During all of these conversations, it’s vital that you’re in a space of feeling curious, open and accepting. If your teen senses you’re trying to talk them into another point of view, you’ll create disconnection. These questions help me to learn and understand who he is, and as I’m doing this, he also feels my love and acceptance of him, which strengthen his awareness of and confidence in himself.

Navigating this period of teen years has also involved doing a lot of reflecting myself on what the bottom line (for safety) is—and whether I need to take a more active role in guiding at times, or simply allow and support. Mostly he needs the latter. If he wants to do something risky, I may say, “These are the risks I see.

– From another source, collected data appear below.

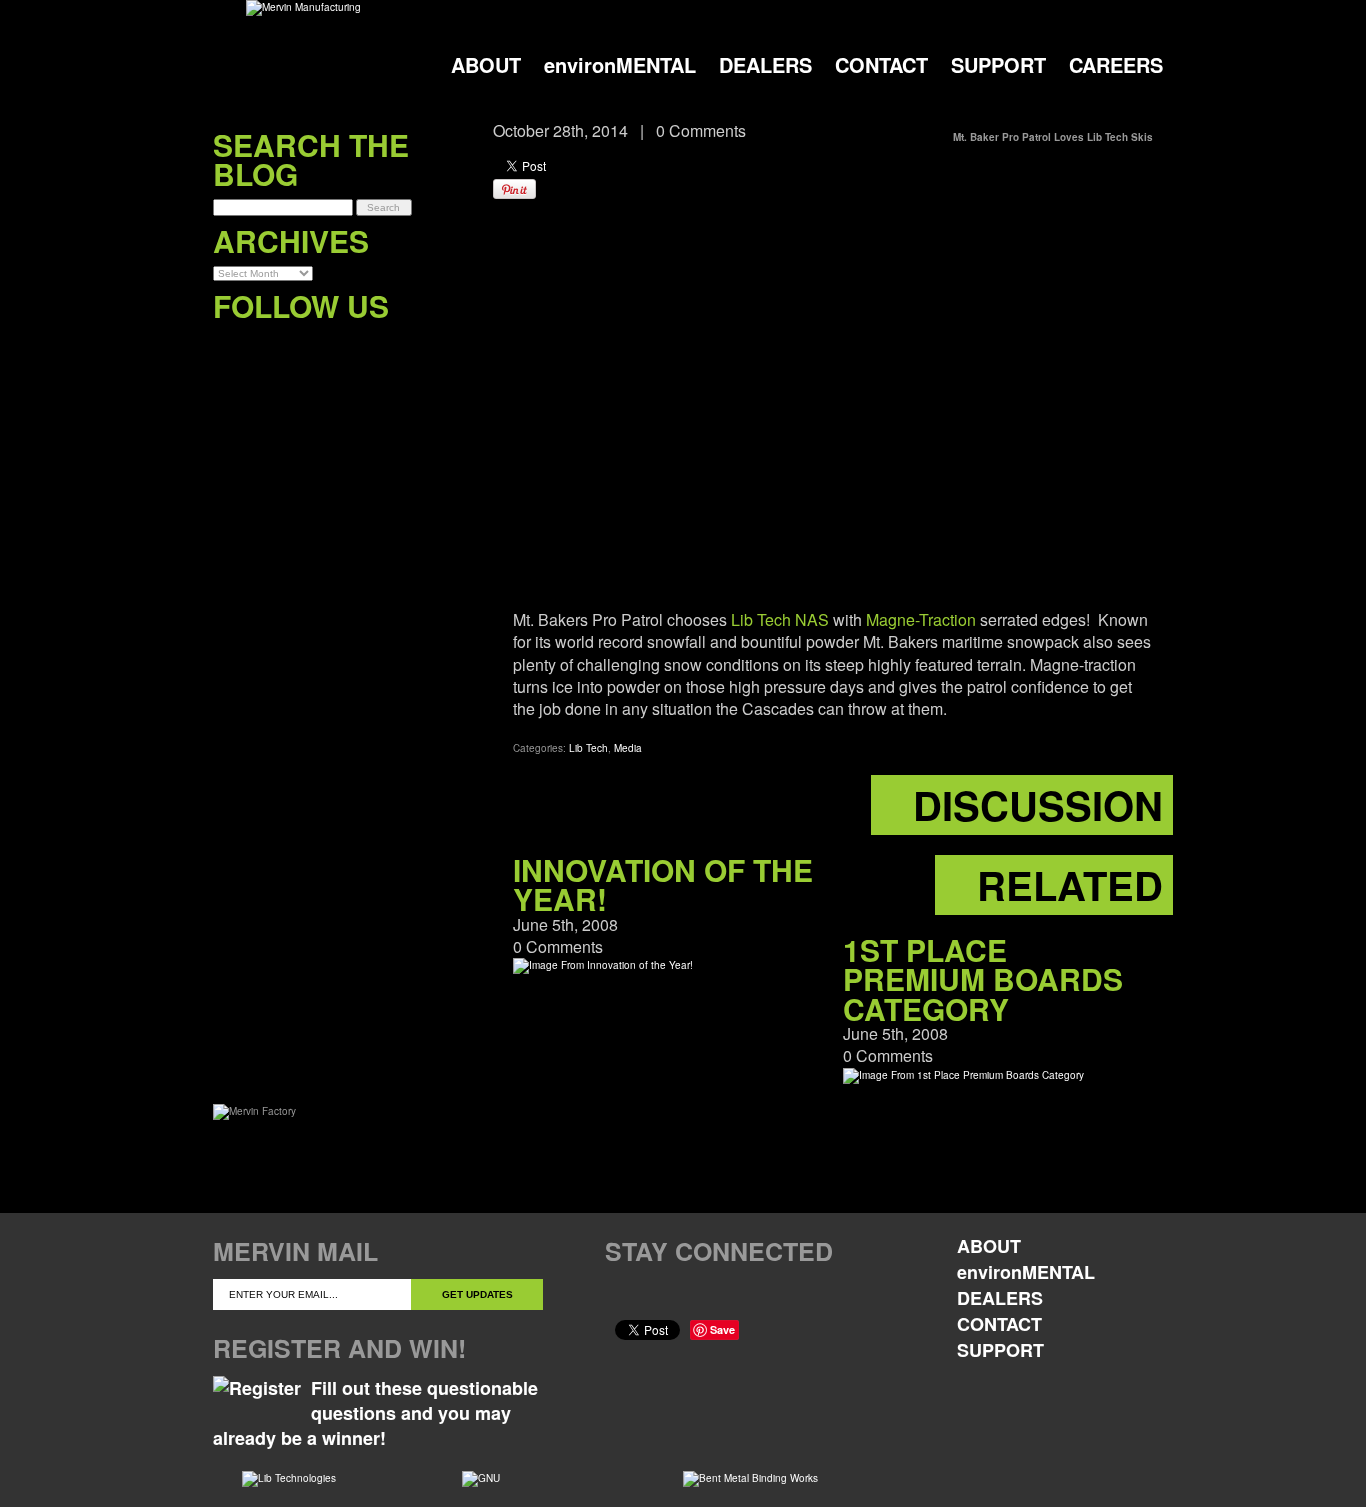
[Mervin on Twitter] (269, 346)
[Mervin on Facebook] (228, 346)
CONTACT (881, 64)
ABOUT (486, 64)
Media (628, 748)
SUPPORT (998, 64)
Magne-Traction (921, 619)
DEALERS (765, 64)
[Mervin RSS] (392, 346)
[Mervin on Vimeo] (310, 346)
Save (722, 1329)
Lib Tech (588, 748)
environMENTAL (620, 64)
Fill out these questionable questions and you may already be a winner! (375, 1413)
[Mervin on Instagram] (351, 346)
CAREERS (1116, 64)
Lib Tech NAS (780, 619)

What are you plans for keeping yourself and your friends safe?”

Our kids need to be connected to themselves, their hearts and their body sensations in order to make decisions that are aligned with the soul’s purpose in this lifetime. It also helps if they have some conscious awareness of who they are and who they aren’t, and have had that recognized and fully accepted and loved by us. Sometimes we need to do our own personal growth work to manage our anxiety so that we have the capacity to trust their process of decision-making without inadvertently shutting them down to calm our own nerves.

These experiences are great opportunities to support them to learn to feel confident making life decisions from their own knowing and an embodied place rather than following others. Being curious about who they are, and who they’re becoming, helps us to stay connected to them and helps to provide the gentle guidance that they need to really stand strong in themselves and march to the beat of their own drum.